FGM is covered in staff Safeguarding training.

Gangs – A Safeguarding Response


A child can fall very quickly into gang involvement and the response should be both rapid and dynamic.  Staff should share a collective responsibility to deal with gang culture, violence and criminality, whilst ensuring that the primary consideration will always be the protection and safety of children.  Professionals will struggle to deal with gang related issues in isolation and there should be a multi-agency response to the recruitment and exploitation of a young person by a gang. Emphasis should be on prevention, creating positive changes and diversions in a young person’s life.

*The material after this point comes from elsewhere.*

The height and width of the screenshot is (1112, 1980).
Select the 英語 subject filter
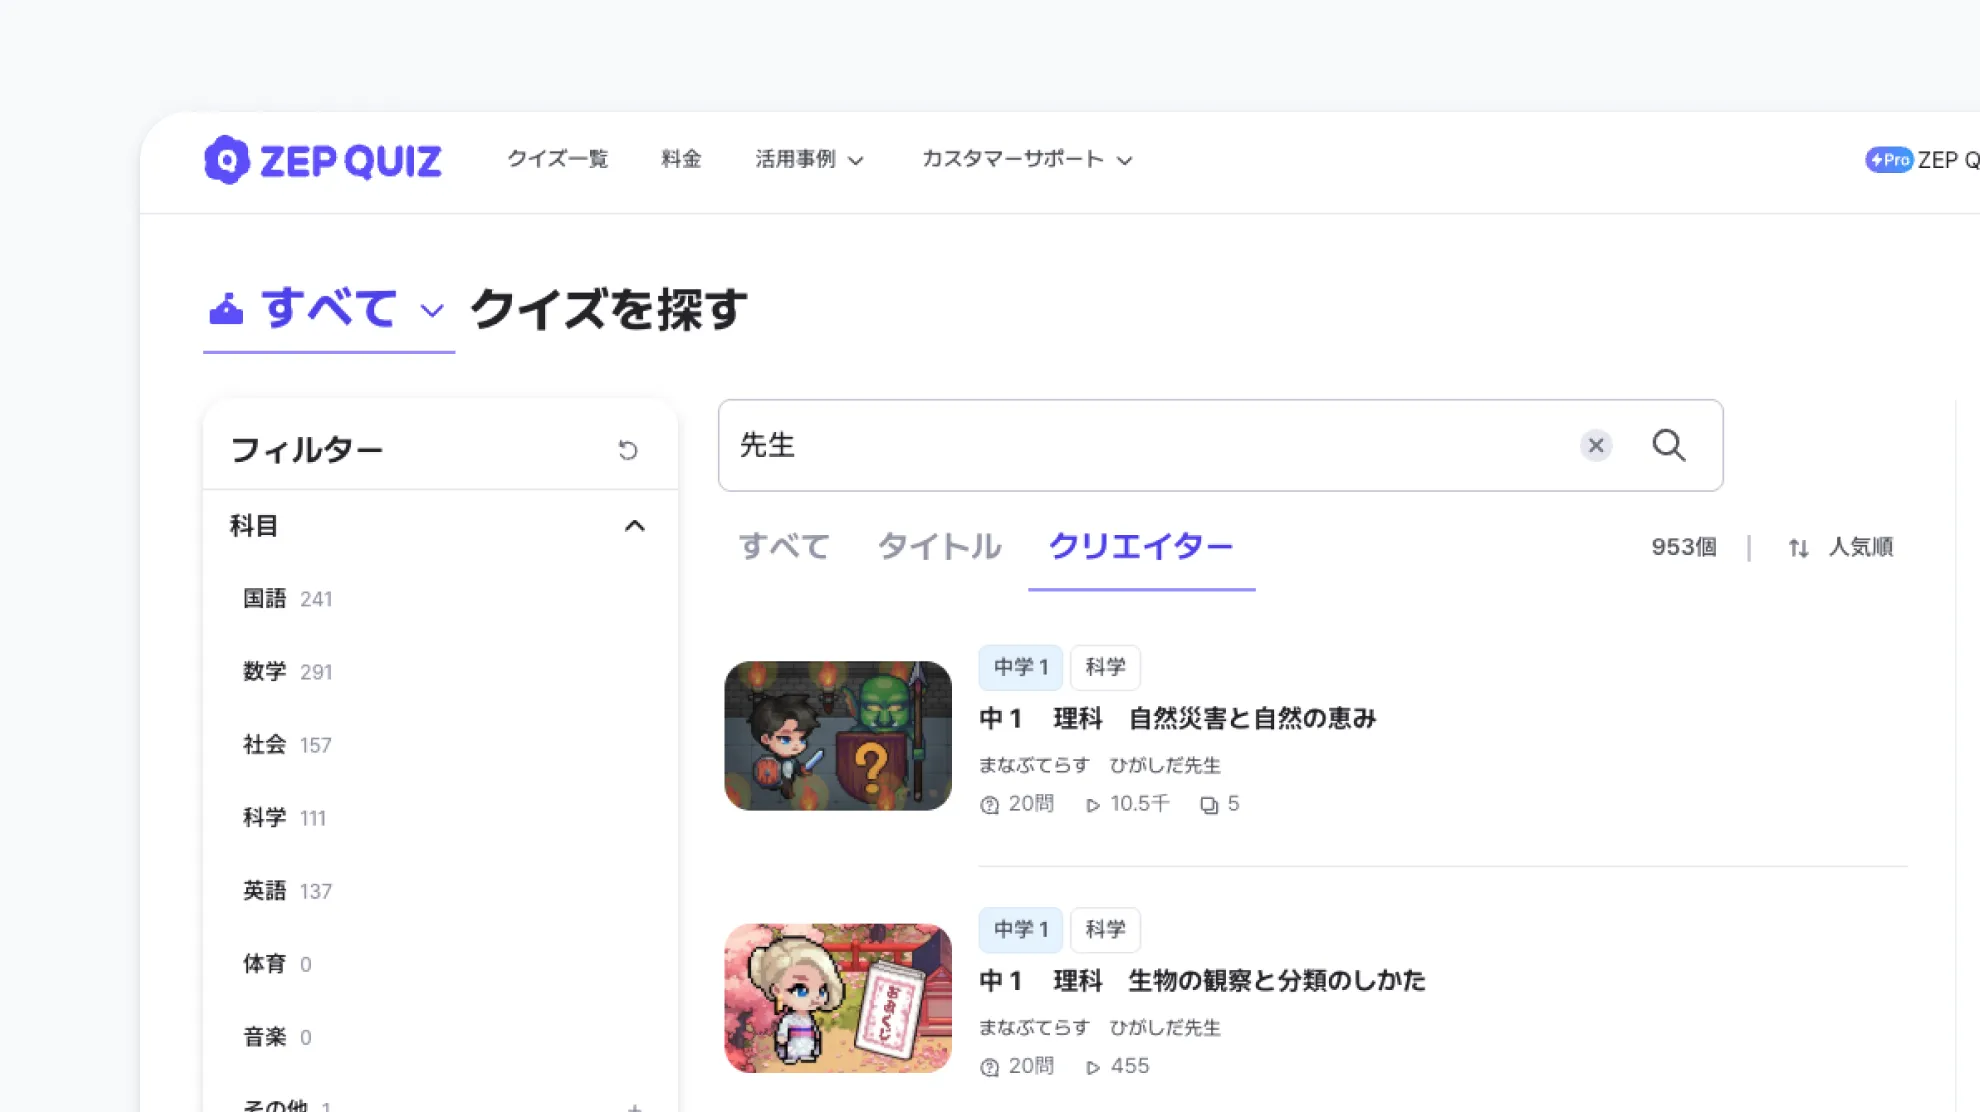point(265,891)
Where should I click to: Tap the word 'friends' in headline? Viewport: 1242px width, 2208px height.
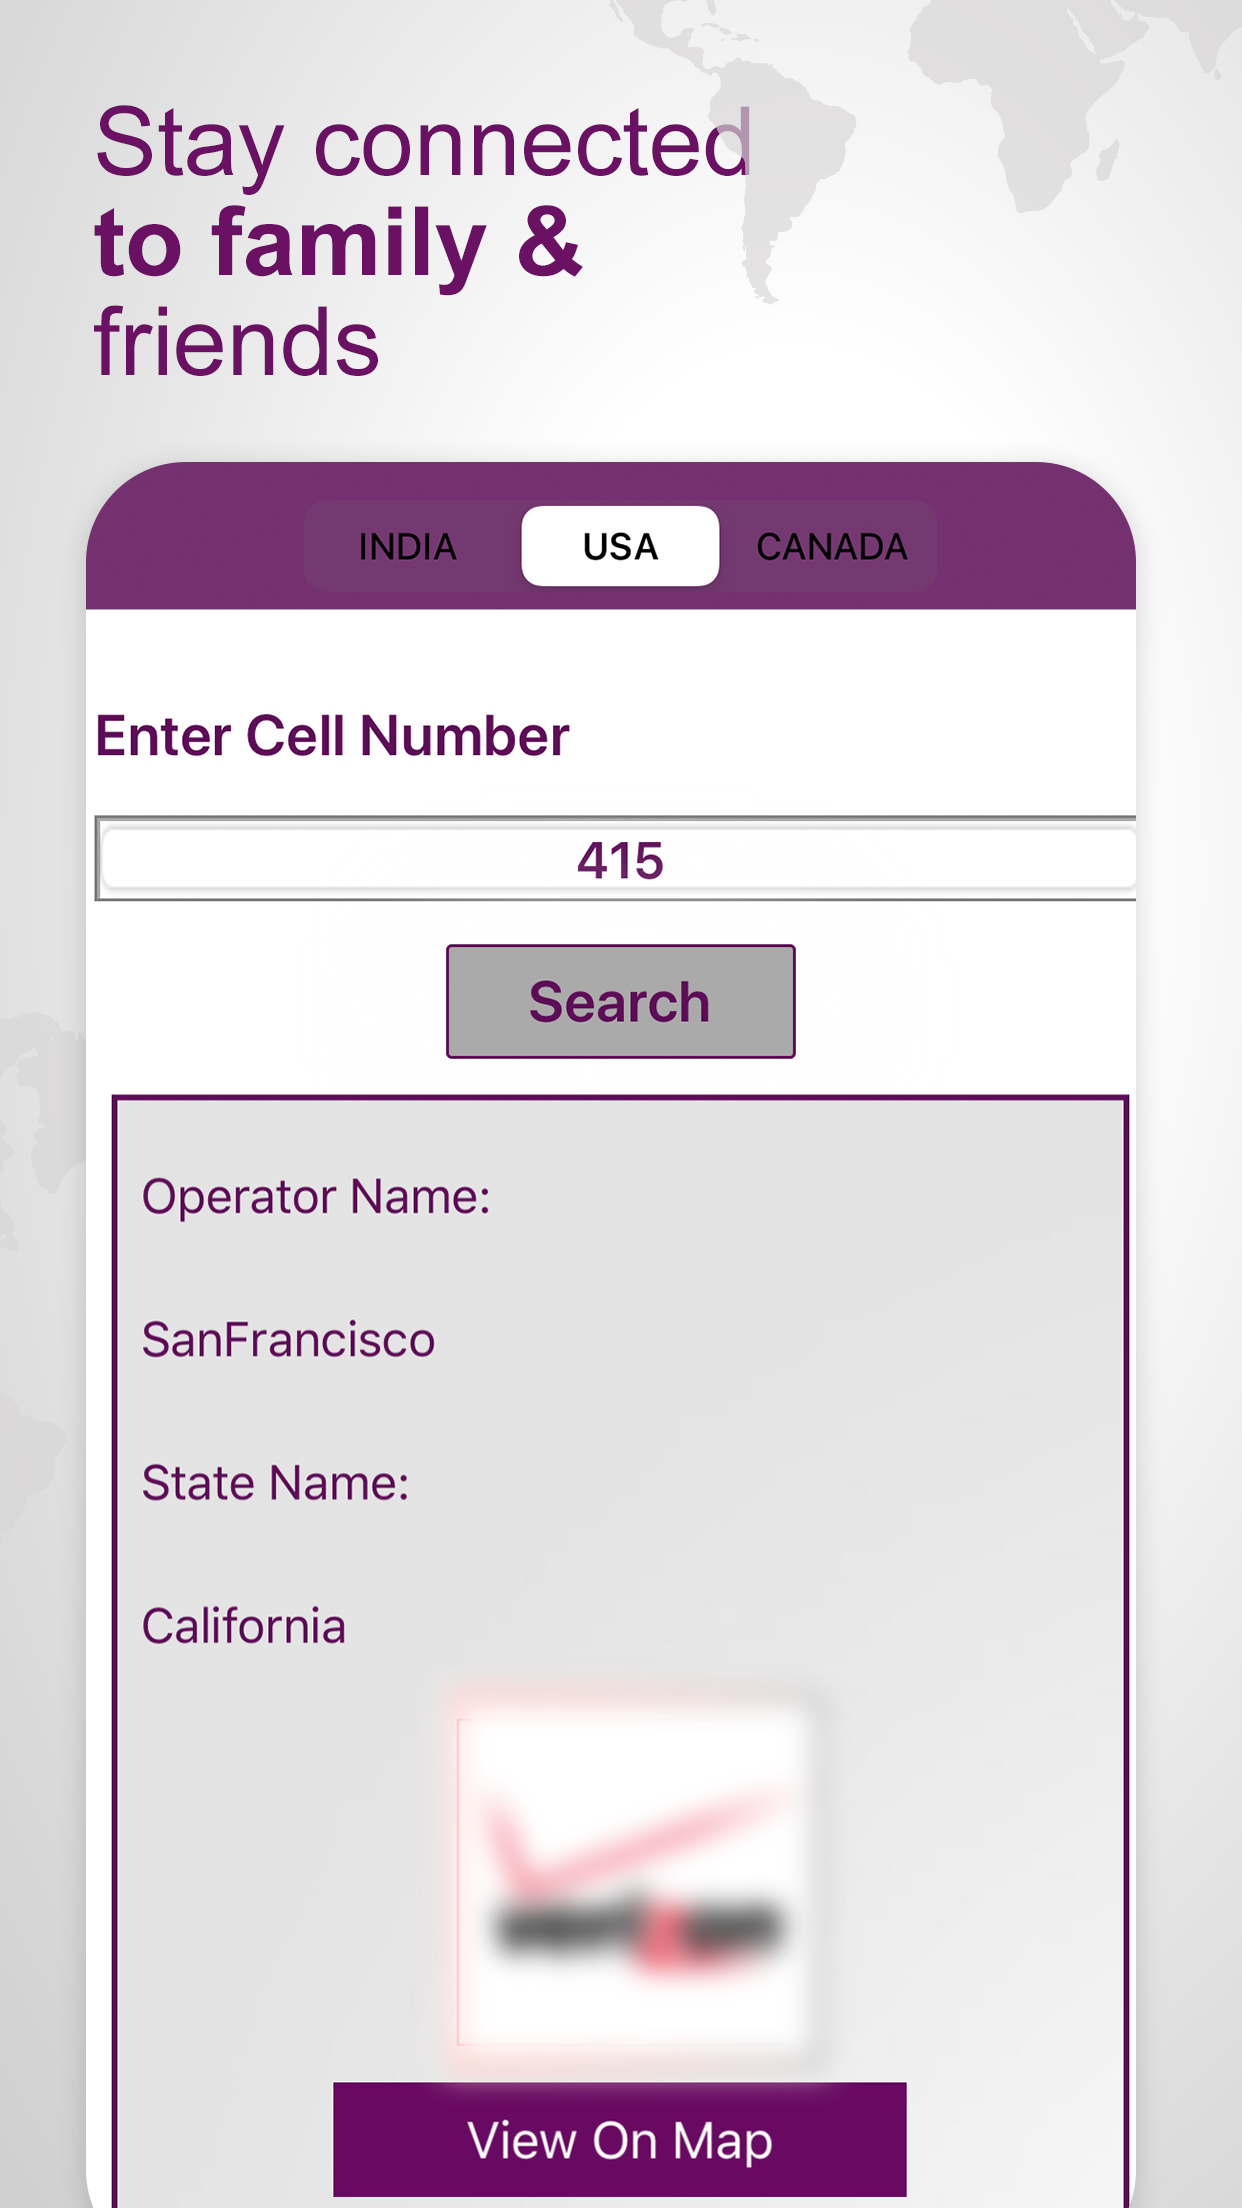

Staff should be wary of viewing young gang members as having made a ‘lifestyle choice’. Many children do not make informed choices when opting to join a gang, with the majority being coerced, threatened or manipulated. It is important that professionals understand the complexity of the ‘push – pull’ factors affecting the young person and how they have or will potentially exploited. Professionals should also be mindful that whilst a young gang member may be the perpetrator of gang violence and criminality, they may also be a victim of gang violence and exploitation.

Early Assessment
Early identification and interventions are key to safeguarding children and young people from risk of gang involvement. Where professionals receive information, that a young person is either a member of a gang, is at risk of becoming involved in a gang or is at risk of harm from gang members, then they will need to make a referral to children’s social care, in line with the local agreed safeguarding protocol/pathway. Where that information reveals that young person is also a victim of crime or has committed a crime, then the crime and circumstances should also be reported to police.

Any concerns should be reported to the office asap.